Reputation: 71
I am trying to validate a file's content when is uploaded and I am stuck at the Unicode encoding. I am not interested to find Unicode special characters, that are not in the ASCII range. I am trying to find if the content of the file contains at least one Unicode pattern, like \u0046 for example.
For example, I exclude any file that contains the 'script' word, but what if the file contains this word written in Unicode? Sure, Java decodes it into a normal string when it reads the content, but what if I can't rely on this?
So, as far as I have searched on the Internet, I've seen Unicode characters written like \u0046, or like U+0046. Based on this, I have written the following regex:
(\\u|U\+)....
This means, \u or U+ followed by four characters.
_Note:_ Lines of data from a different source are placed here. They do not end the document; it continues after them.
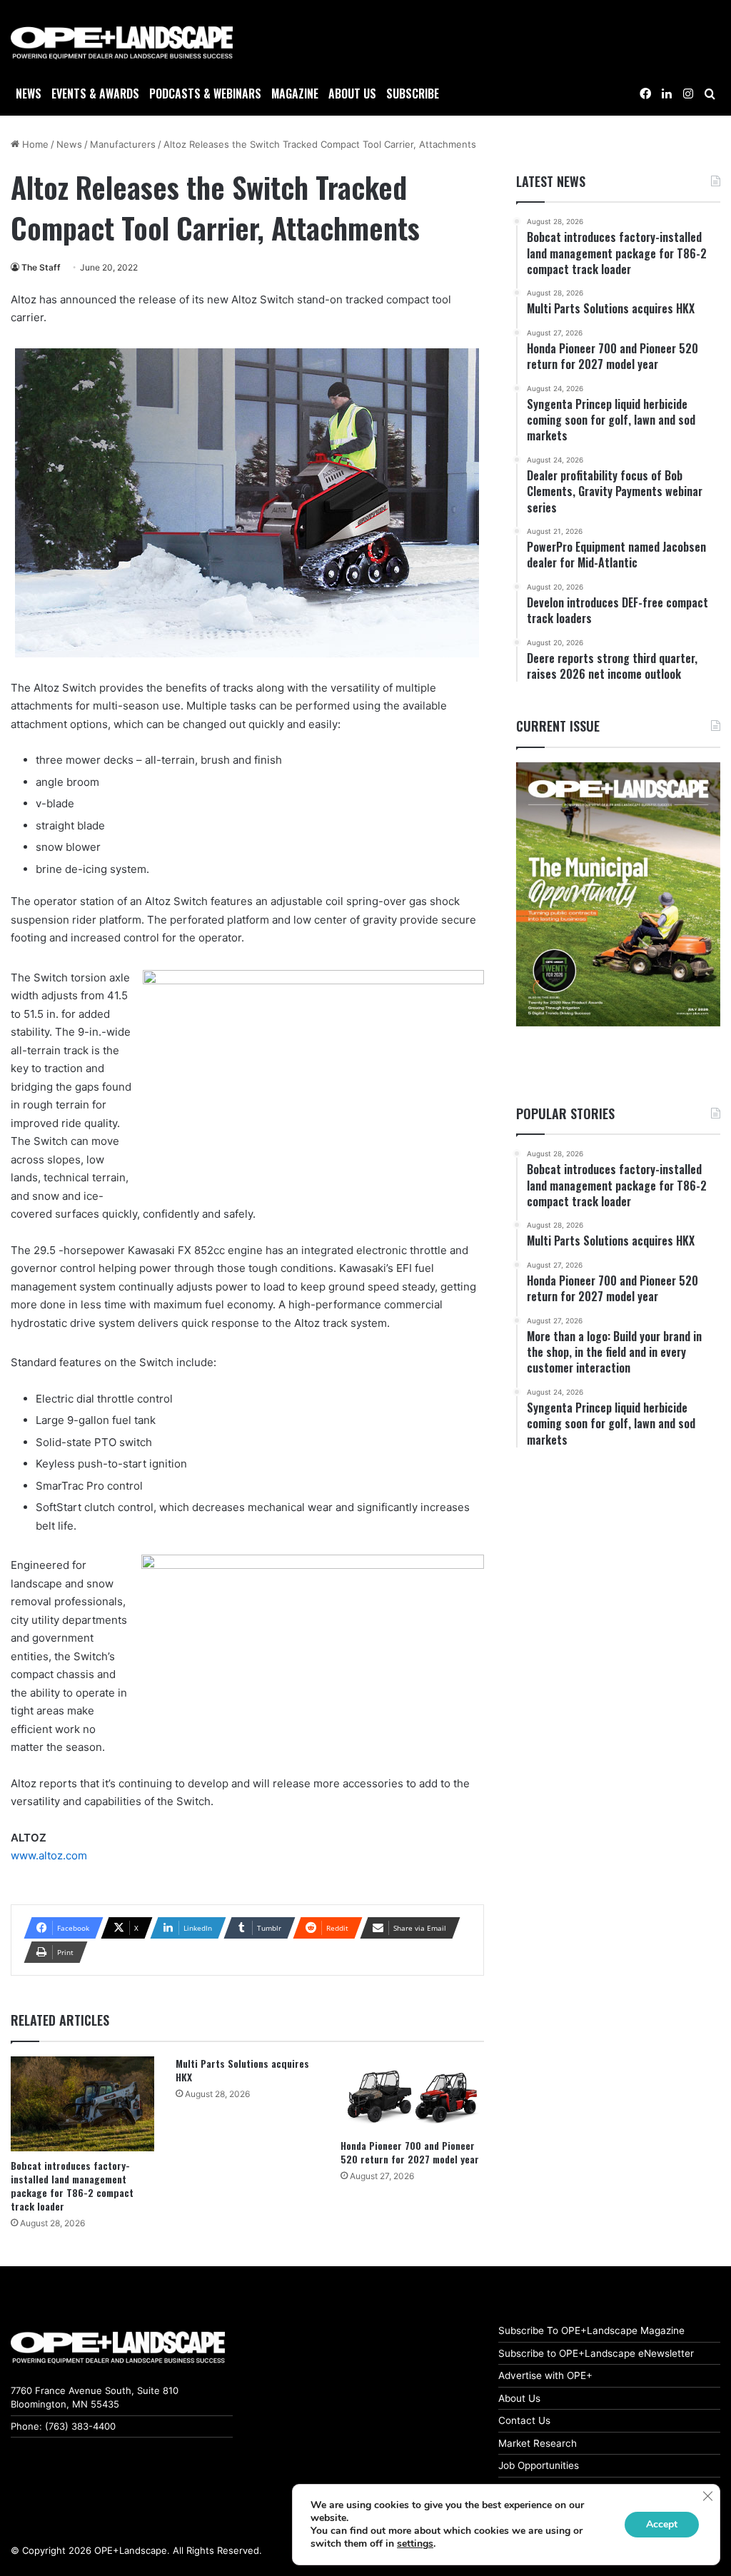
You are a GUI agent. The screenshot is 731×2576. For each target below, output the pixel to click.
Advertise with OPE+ (545, 2375)
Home (34, 144)
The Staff (41, 267)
This pattern accomplishes what I desire, but I wonder if there are any other ways to write a Unicode character. It is always \u or U+? Can it be more or less than 4 characters after \u or U+?
Thanks
Upvotes: 4
Views: 5701
Reputation: 109547
The notation U+Any-number-of-hex-digits belongs to Unicode will not be functional anywhere in code. In java source code and *.properties \u
followed by four hex digits is a UTF-16 encoding of Unicode, automatically parsed.
The pattern to search for that:
"\\\\u[0-9A-Fa-f]{4}"
Or a String.contains on:
"\\u"
In other languages than Java \Uxxxxxx
(six hex chars) is possible, for the full UTF-32 range. Unfortunately upto Java 8 not so.
Upvotes: 4